→ **What is being asked**:
Would you repeat the entries beneath, with nothing changed?

[Collected data]
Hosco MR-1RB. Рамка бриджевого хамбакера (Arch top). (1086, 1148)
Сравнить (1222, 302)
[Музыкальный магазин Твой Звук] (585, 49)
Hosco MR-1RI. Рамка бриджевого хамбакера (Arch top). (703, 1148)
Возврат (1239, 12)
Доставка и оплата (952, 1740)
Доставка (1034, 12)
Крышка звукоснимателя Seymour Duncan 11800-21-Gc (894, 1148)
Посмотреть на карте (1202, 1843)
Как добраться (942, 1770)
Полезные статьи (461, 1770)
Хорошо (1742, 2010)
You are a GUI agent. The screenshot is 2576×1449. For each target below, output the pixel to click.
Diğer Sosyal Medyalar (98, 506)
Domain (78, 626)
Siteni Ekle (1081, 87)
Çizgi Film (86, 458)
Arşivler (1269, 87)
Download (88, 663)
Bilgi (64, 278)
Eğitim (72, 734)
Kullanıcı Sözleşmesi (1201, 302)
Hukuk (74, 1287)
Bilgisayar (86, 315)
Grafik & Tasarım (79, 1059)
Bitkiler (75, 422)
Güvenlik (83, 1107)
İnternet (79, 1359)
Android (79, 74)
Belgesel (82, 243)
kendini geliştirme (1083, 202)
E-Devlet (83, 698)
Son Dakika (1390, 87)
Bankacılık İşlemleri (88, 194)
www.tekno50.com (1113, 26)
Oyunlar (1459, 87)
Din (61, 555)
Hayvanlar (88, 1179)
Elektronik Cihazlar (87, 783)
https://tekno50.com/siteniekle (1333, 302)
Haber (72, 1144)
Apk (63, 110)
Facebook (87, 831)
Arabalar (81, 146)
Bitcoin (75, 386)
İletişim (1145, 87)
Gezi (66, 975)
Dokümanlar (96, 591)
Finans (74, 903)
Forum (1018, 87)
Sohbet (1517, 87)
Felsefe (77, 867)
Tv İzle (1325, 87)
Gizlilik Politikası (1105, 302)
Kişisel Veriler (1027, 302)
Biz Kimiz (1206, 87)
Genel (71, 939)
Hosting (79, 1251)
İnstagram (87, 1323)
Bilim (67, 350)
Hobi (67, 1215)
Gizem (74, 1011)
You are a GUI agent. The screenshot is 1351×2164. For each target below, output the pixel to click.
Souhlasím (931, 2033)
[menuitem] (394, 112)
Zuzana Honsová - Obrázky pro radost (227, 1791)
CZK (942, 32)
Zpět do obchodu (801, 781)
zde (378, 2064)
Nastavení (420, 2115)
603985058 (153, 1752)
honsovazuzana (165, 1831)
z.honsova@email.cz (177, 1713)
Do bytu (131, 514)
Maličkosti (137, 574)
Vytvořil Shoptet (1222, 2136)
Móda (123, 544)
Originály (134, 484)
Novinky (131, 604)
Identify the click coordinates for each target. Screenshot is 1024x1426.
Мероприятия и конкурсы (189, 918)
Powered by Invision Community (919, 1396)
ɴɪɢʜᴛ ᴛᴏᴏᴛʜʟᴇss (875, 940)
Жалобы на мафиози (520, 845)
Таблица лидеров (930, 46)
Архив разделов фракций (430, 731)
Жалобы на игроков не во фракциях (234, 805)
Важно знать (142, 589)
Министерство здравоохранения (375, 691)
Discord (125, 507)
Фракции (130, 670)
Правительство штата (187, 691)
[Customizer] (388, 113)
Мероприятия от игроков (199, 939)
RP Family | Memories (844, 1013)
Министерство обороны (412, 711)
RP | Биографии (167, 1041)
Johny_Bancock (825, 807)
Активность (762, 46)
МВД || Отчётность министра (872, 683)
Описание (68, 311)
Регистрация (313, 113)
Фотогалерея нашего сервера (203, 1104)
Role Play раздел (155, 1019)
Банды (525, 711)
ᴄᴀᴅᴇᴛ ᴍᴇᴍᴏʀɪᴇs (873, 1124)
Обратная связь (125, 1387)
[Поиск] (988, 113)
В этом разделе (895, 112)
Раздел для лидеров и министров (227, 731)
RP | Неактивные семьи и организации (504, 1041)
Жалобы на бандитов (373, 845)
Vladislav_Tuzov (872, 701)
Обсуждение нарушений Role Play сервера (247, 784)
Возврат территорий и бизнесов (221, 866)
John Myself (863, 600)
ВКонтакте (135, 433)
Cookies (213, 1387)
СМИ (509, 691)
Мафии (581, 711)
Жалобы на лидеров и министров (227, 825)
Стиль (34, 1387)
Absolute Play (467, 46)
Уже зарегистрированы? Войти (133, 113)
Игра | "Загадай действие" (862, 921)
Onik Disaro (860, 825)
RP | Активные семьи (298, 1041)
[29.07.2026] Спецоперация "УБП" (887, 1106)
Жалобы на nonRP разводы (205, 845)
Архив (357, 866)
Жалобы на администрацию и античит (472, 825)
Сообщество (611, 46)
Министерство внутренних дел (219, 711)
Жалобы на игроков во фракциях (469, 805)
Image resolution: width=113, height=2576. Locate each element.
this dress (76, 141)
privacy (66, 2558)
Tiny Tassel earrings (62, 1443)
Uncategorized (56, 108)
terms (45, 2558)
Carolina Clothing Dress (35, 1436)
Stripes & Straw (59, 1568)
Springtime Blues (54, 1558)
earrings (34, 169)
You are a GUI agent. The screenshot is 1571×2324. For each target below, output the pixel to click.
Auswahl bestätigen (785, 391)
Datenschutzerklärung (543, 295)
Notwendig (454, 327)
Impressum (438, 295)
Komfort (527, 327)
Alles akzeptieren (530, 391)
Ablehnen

→ **Solution for this problem**:
Hosco MR-1RB. Рамка бриджевого хамбакера (Arch top). (1086, 1148)
Сравнить (1222, 302)
[Музыкальный магазин Твой Звук] (585, 49)
Hosco MR-1RI. Рамка бриджевого хамбакера (Arch top). (703, 1148)
Возврат (1239, 12)
Доставка и оплата (952, 1740)
Доставка (1034, 12)
Крышка звукоснимателя Seymour Duncan 11800-21-Gc (894, 1148)
Посмотреть на карте (1202, 1843)
Как добраться (942, 1770)
Полезные статьи (461, 1770)
Хорошо (1742, 2010)
You are a GUI agent. The screenshot is 2576×1449. For each target below, output the pixel to click.
Diğer Sosyal Medyalar (98, 506)
Domain (78, 626)
Siteni Ekle (1081, 87)
Çizgi Film (86, 458)
Arşivler (1269, 87)
Download (88, 663)
Bilgi (64, 278)
Eğitim (72, 734)
Kullanıcı Sözleşmesi (1201, 302)
Hukuk (74, 1287)
Bilgisayar (86, 315)
Grafik & Tasarım (79, 1059)
Bitkiler (75, 422)
Güvenlik (83, 1107)
İnternet (79, 1359)
Android (79, 74)
Belgesel (82, 243)
kendini geliştirme (1083, 202)
E-Devlet (83, 698)
Son Dakika (1390, 87)
Bankacılık İşlemleri (88, 194)
www.tekno50.com (1113, 26)
Oyunlar (1459, 87)
Din (61, 555)
Hayvanlar (88, 1179)
Elektronik Cihazlar (87, 783)
https://tekno50.com/siteniekle (1333, 302)
Haber (72, 1144)
Apk (63, 110)
Facebook (87, 831)
Arabalar (81, 146)
Bitcoin (75, 386)
İletişim (1145, 87)
Gezi (66, 975)
Dokümanlar (96, 591)
Finans (74, 903)
Forum (1018, 87)
Sohbet (1517, 87)
Felsefe (77, 867)
Tv İzle (1325, 87)
Gizlilik Politikası (1105, 302)
Kişisel Veriler (1027, 302)
Biz Kimiz (1206, 87)
Genel (71, 939)
Hosting (79, 1251)
İnstagram (87, 1323)
Bilim (67, 350)
Hobi (67, 1215)
Gizem (74, 1011)
You are a GUI agent. The screenshot is 1351×2164. For each target below, output the pixel to click.
Souhlasím (931, 2033)
[menuitem] (394, 112)
Zuzana Honsová - Obrázky pro radost (227, 1791)
CZK (942, 32)
Zpět do obchodu (801, 781)
zde (378, 2064)
Nastavení (420, 2115)
603985058 (153, 1752)
honsovazuzana (165, 1831)
z.honsova@email.cz (177, 1713)
Do bytu (131, 514)
Maličkosti (137, 574)
Vytvořil Shoptet (1222, 2136)
Móda (123, 544)
Originály (134, 484)
Novinky (131, 604)
Identify the click coordinates for each target. Screenshot is 1024x1426.
Мероприятия и конкурсы (189, 918)
Powered by Invision Community (919, 1396)
ɴɪɢʜᴛ ᴛᴏᴏᴛʜʟᴇss (875, 940)
Жалобы на мафиози (520, 845)
Таблица лидеров (930, 46)
Архив разделов фракций (430, 731)
Жалобы на игроков не во фракциях (234, 805)
Важно знать (142, 589)
Министерство здравоохранения (375, 691)
Discord (125, 507)
Фракции (130, 670)
Правительство штата (187, 691)
[Customizer] (388, 113)
Мероприятия от игроков (199, 939)
RP Family | Memories (844, 1013)
Министерство обороны (412, 711)
RP | Биографии (167, 1041)
Johny_Bancock (825, 807)
Активность (762, 46)
МВД || Отчётность министра (872, 683)
Описание (68, 311)
Регистрация (313, 113)
Фотогалерея нашего сервера (203, 1104)
Role Play раздел (155, 1019)
Банды (525, 711)
ᴄᴀᴅᴇᴛ ᴍᴇᴍᴏʀɪᴇs (873, 1124)
Обратная связь (125, 1387)
[Поиск] (988, 113)
В этом разделе (895, 112)
Раздел для лидеров и министров (227, 731)
RP | Неактивные семьи и организации (504, 1041)
Жалобы на бандитов (373, 845)
Vladislav_Tuzov (872, 701)
Обсуждение нарушений Role Play сервера (247, 784)
Возврат территорий и бизнесов (221, 866)
John Myself (863, 600)
ВКонтакте (135, 433)
Cookies (213, 1387)
СМИ (509, 691)
Мафии (581, 711)
Жалобы на лидеров и министров (227, 825)
Стиль (34, 1387)
Absolute Play (467, 46)
Уже зарегистрированы? Войти (133, 113)
Игра | "Загадай действие" (862, 921)
Onik Disaro (860, 825)
RP | Активные семьи (298, 1041)
[29.07.2026] Спецоперация "УБП" (887, 1106)
Жалобы на nonRP разводы (205, 845)
Архив (357, 866)
Жалобы на администрацию и античит (472, 825)
Сообщество (611, 46)
Министерство внутренних дел (219, 711)
Жалобы на игроков во фракциях (469, 805)
Image resolution: width=113, height=2576. Locate each element.
this dress (76, 141)
privacy (66, 2558)
Tiny Tassel earrings (62, 1443)
Uncategorized (56, 108)
terms (45, 2558)
Carolina Clothing Dress (35, 1436)
Stripes & Straw (59, 1568)
Springtime Blues (54, 1558)
earrings (34, 169)
You are a GUI agent. The screenshot is 1571×2324. For each target below, output the pixel to click.
Auswahl bestätigen (785, 391)
Datenschutzerklärung (543, 295)
Notwendig (454, 327)
Impressum (438, 295)
Komfort (527, 327)
Alles akzeptieren (530, 391)
Ablehnen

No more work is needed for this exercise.